Toxic Coal Byproduct Made Into Lighter, Stronger Metal Foams

Power plant - CC license by jonasclemens

 A toxic byproduct from coal plants has been used by researchers to make metal foams that are just as strong as aluminum, but lighter.

A team at the Polytechnic Institute of New York University used fly ash as an additive in metal foams designed to replace solid aluminum and magnesium in certain vehicle parts.

More than half of the 70 million tons of fly ash created by coal combustion a year ends up in landfills. Many cement companies have been using fly ash to make concrete stronger and with less cement.

The university's Composites Materials and Mechanics Laboratory mixed fly ash with molten aluminum and magnesium, creating a porous metal foam due to the hollow particles in the fly ash. 

The team says the resulting materials are lighter than their solid versions and absorb more energy in situations like car crashes.
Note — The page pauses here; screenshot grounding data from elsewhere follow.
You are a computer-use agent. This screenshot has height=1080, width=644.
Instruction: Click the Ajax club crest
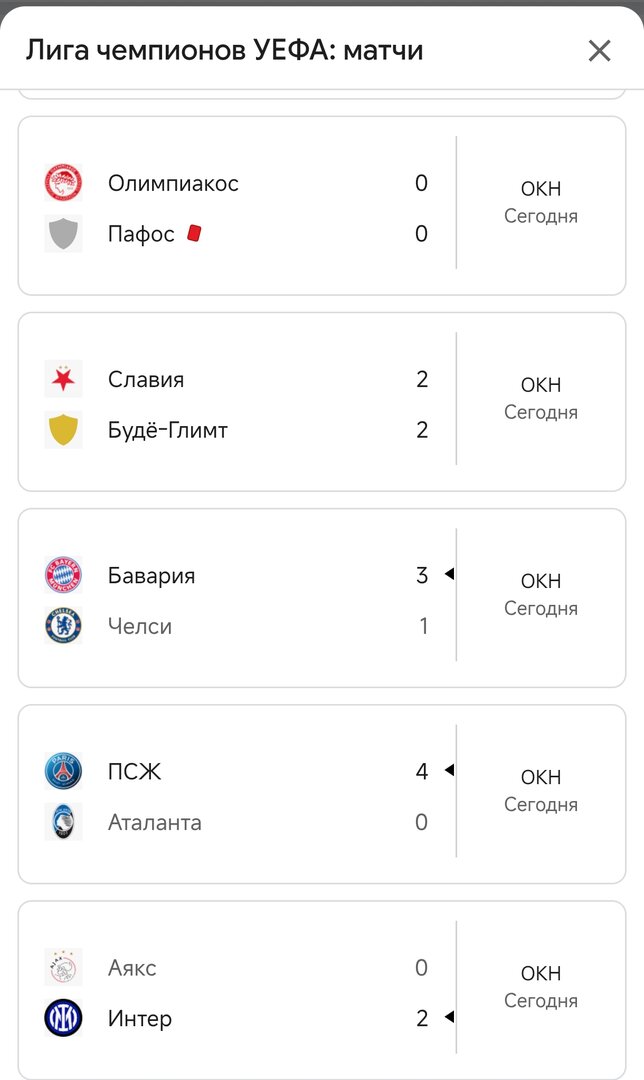pos(63,967)
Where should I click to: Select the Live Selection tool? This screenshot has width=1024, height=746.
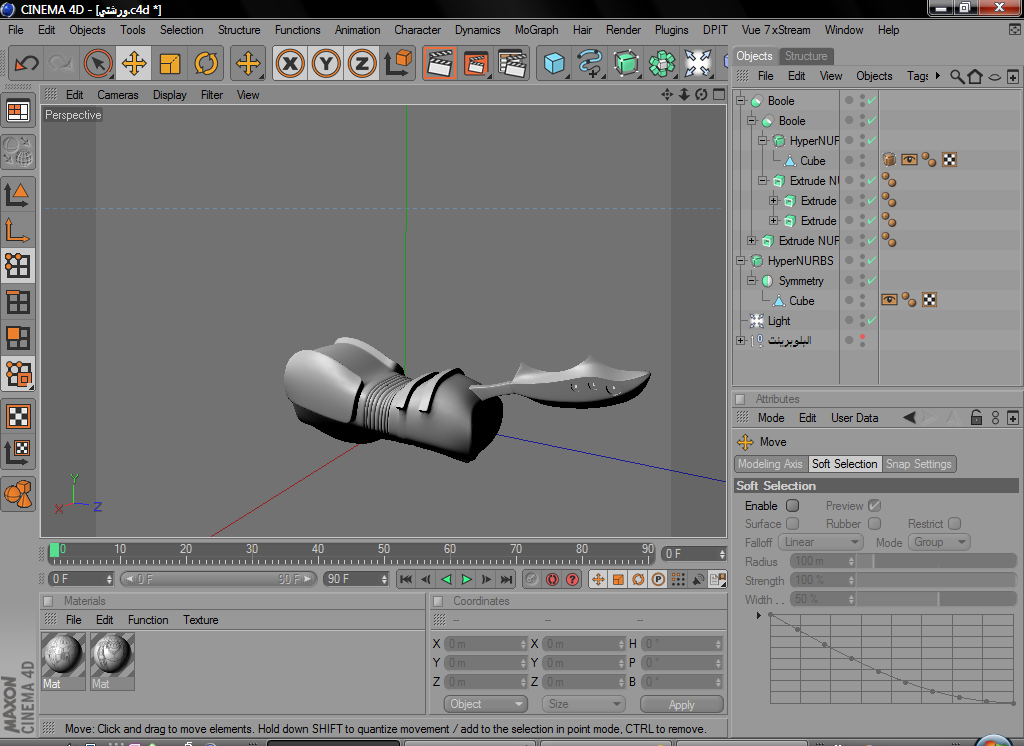tap(97, 64)
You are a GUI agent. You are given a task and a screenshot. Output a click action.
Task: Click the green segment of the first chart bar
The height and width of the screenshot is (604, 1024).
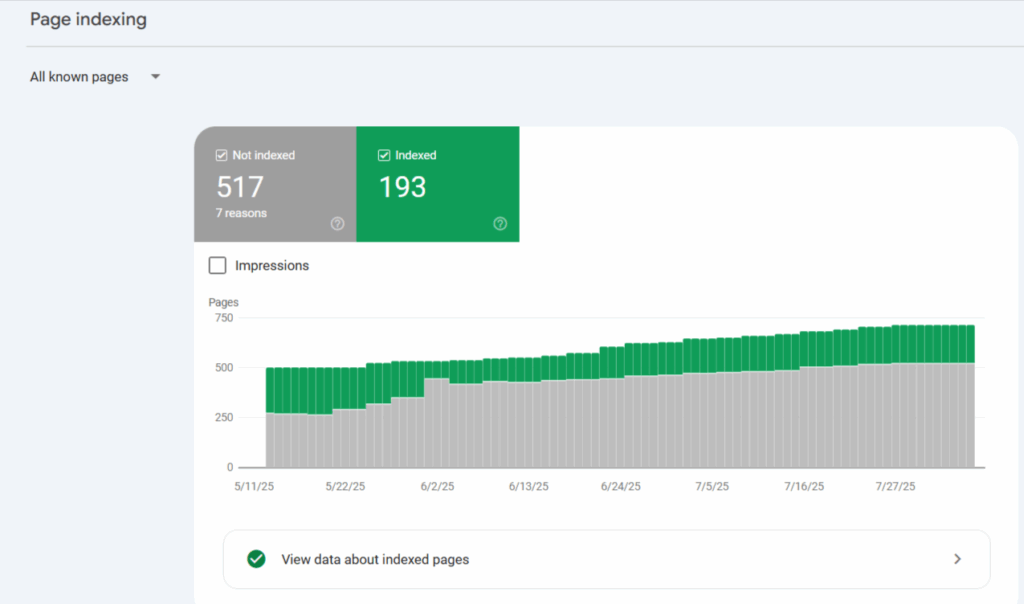[x=271, y=390]
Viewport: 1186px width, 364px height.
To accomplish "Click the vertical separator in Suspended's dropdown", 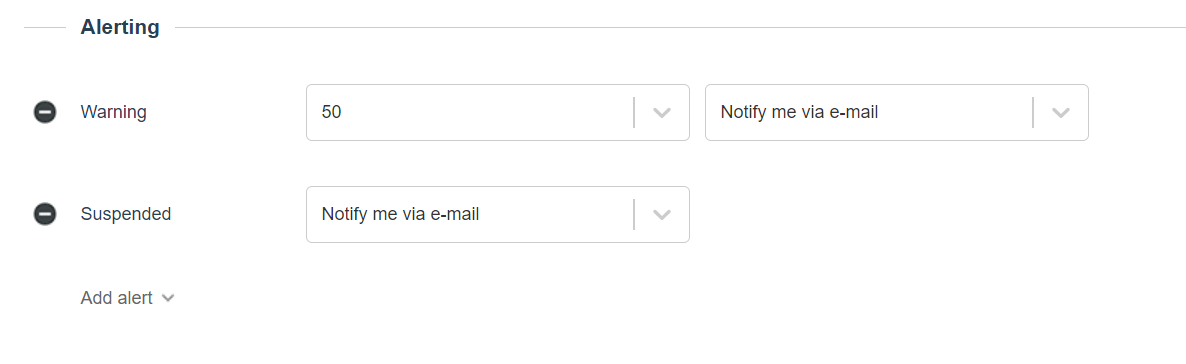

The foam metals are ideal, the team says, for non-load-bearing automotive parts like engine and wheel covers, as well as other consumer goods like street signs, benches, light posts and doorknobs. Not only would using metal foams in place of solid metal use fewer raw materials, it would also make vehicles lighter.

The NYU team and collaborators from the University of Wisconsin-Milwaukee reported on their work in the Journal of Metals.